Julien was only satisfied with a portion of the songs he had composed and demoed in 2017 and felt that this early material needed better arrangements. The greater part of For Farewell of Nostalgia was composed, arranged, recorded, and mixed over seven months, from April to October 2018. When first announcing the release in May 2018, a hopeful Julien told The Obelisk that the extended play would be complete before the end of the year, and he was aiming for an early 2019 release date. However, he later described the 2018 sessions to New Noise Magazine as "tedious and disorganized." He also told Idioteq that the process was slow because he did not have a completed release ready to be recorded, and as a result, he was composing and arranging while simultaneously recording and mixing.

A total of fifteen songs were composed and arranged between the 2017 and 2018 sessions, and Julien briefly considered releasing the material as a double-extended play. But the 2018 sessions lacked focus, and Julien's ideas, direction, and motivation changed throughout the spring, summer, and autumn. He grew increasingly unhappy with the atmosphere and tone of individual songs and the release as a whole. He initially aimed for a Wall of Sound type of production but was unable to mix the material to his satisfaction, describing one of the songs as having "a total of 180 tracks, all with different effects, some re-routed and looped through each other." He later told It's Psychedelic Baby! Magazine that he was never satisfied with the mixes because there were too many layers and effects to deal with, adding "I would return to a song after having recorded another, only to feel the desire to re-mix it all over again. This went on for months."
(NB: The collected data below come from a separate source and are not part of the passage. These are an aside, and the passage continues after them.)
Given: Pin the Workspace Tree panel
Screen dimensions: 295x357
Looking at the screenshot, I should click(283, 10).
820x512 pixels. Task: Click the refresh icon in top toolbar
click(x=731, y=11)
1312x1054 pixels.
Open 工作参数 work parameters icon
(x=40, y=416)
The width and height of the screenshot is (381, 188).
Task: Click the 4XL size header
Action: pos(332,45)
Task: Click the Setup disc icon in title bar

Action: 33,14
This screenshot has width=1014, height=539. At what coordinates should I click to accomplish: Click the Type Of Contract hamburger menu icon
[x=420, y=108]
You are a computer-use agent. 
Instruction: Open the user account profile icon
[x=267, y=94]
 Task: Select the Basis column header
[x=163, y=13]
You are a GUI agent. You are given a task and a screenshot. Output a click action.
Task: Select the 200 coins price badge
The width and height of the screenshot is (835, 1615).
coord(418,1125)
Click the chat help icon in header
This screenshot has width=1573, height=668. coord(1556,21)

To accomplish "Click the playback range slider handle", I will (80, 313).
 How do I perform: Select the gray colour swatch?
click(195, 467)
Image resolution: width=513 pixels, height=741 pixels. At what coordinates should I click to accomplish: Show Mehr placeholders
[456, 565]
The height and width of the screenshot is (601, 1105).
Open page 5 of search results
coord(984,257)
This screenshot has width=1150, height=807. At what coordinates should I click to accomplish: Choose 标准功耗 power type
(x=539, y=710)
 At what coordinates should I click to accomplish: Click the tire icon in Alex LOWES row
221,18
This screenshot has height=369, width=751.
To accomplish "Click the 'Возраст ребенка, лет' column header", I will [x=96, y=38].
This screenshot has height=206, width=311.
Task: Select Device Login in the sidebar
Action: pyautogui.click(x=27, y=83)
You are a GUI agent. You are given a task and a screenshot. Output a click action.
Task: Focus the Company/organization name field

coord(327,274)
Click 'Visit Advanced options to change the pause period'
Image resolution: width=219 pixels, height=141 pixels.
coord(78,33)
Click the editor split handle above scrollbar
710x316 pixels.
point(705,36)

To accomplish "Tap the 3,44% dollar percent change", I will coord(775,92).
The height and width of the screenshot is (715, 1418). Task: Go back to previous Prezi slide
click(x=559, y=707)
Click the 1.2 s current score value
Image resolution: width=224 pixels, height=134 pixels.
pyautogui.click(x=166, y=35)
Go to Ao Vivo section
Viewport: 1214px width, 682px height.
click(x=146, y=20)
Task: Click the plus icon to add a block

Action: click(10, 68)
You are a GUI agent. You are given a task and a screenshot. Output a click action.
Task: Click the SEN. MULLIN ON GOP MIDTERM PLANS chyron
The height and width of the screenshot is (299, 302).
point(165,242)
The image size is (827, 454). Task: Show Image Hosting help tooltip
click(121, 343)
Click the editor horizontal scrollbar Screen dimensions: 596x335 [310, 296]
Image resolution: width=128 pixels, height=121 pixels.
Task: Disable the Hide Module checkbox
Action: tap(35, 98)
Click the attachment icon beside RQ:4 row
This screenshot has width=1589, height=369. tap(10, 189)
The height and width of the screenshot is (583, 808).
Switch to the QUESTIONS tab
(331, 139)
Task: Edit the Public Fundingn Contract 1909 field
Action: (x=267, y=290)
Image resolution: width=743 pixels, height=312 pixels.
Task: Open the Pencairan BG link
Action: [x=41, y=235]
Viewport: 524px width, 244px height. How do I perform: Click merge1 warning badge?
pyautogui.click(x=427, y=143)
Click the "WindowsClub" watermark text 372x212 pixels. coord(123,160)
Julien described the general sound of the 2018 version of For Farewell of Nostalgia as "a lot darker, harsher, and more abrasive, not only in sound but in nature." He felt this applied not only to the recording and production but also to the way that he played his instruments. He identified the recordings as sounding more like ones of his other bands, Soufferance or Citadel Swamp, in that they lacked the clarity and hopefulness usually present in Vision Eternel songs. He also stated that because the songs sounded so different from each other, there was a lack of flow and unity to the release and that it no longer felt like the concept extended play he envisioned. He felt that he was instead compiling an album of random songs.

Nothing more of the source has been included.